5 How Git Works

Before we get too deep into how to use Git, it’s a good idea to get a better understanding of how Git works. At a basic level, we know that it is a version control system, and we can think of it like track changes for our code. But it’s a little more complicated than that, so we’ll break it down into its component parts.

5.1 Repositories

I’ve touched on the idea of a repository, but what is a repository? A repository is just a different way of saying a folder that houses everything related to a project, AKA a project directory. You don’t need to use Git to have a repository, per se, but it’s a good idea to use Git to manage your repository for the reasons we’ve already discussed. Given you’re using Git to manage your repository, Git will keep track of every file in the repository, and every change to those files. You can, however, tell Git to ignore certain files, and it will do so. This is useful for things like log files and html outputs, which are not part of the code, but are generated by the code and will take up a lot of space when you push to GitHub.

5.2 Commits

So how does Git keep track of all these changes? It does so by creating commits. A commit is a snapshot of every file in a repository, along with its changes since the last snapshot, at a given point in time. You can think of it like saving a file in a word processor, and is an action that has to be done manually. We’ll talk in more detail later about how to do this, but a key idea is to commit often, and commit early.

5.3 Branches

Branching is a complex but powerful feature of Git. It allows you to make divergent copies of your repository, and then merge them back together. This is useful for a number of reasons, but the main one is that it allows you to work on different parts of the codebase at the same time, without having to worry about conflicting changes. We’ll talk more about branching at the end of the workshop, but as a thought experiment, imagine you’re working on a project and have a new collaborator that is going to help out with some of the code. When you first set up a repository, you’ll be on the main branch, so all of your code will be made here. Now your collaborator joins the project, and you’re both working on different parts of the code. You’re working on the code that generates the plots, and your colleague is working on the code that generates the tables. You both need to make changes to the same file (say, the manuscript Quarto file), but you don’t want to have to wait for your colleague to finish their changes before you can start working on yours. You can both create a feature branch off main branch of the repository, make your changes, and then merge them back together when you’re done. This is a very simplified example, but it gives you an idea of how branching works.

Note

I used main to signify the default branch name, but did not for the example feature branches. This is because you should name your branches something meaningful, and not just feature. I’ll talk more about this later.

5.4 Remotes

Up until now, everything we’ve talked about has been local to your computer. But an integral part of Git is that it is a distributed version control system. This means that you can have a copy of your repository on your computer, and also on a remote server (or multiple in some cases).

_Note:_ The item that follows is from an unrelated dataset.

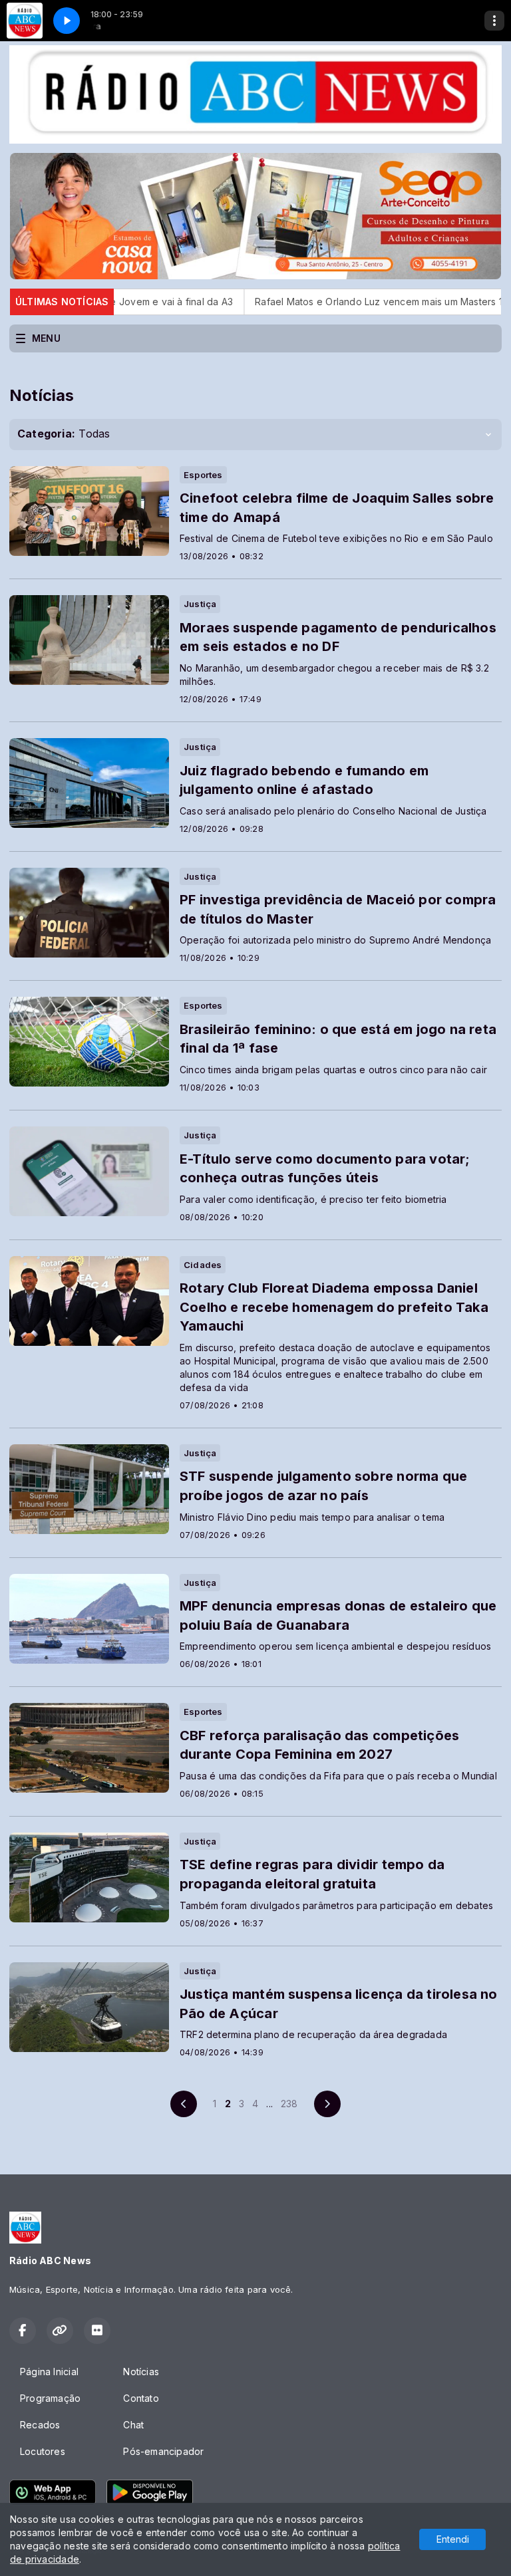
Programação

The key thing to remember is that the remote repository works via asynchronous communication. This means that you can make changes to your local repository, and then push those changes to the remote repository. Collaborators can then pull those changes from the remote repository to their local repository. If multiple collaborators are working on the same repository at the same time, it can be easy for their local versions to get out of sync with each other, so it’s important to frequently check for updates and pull changes from the remote repository before you start working on your local repository.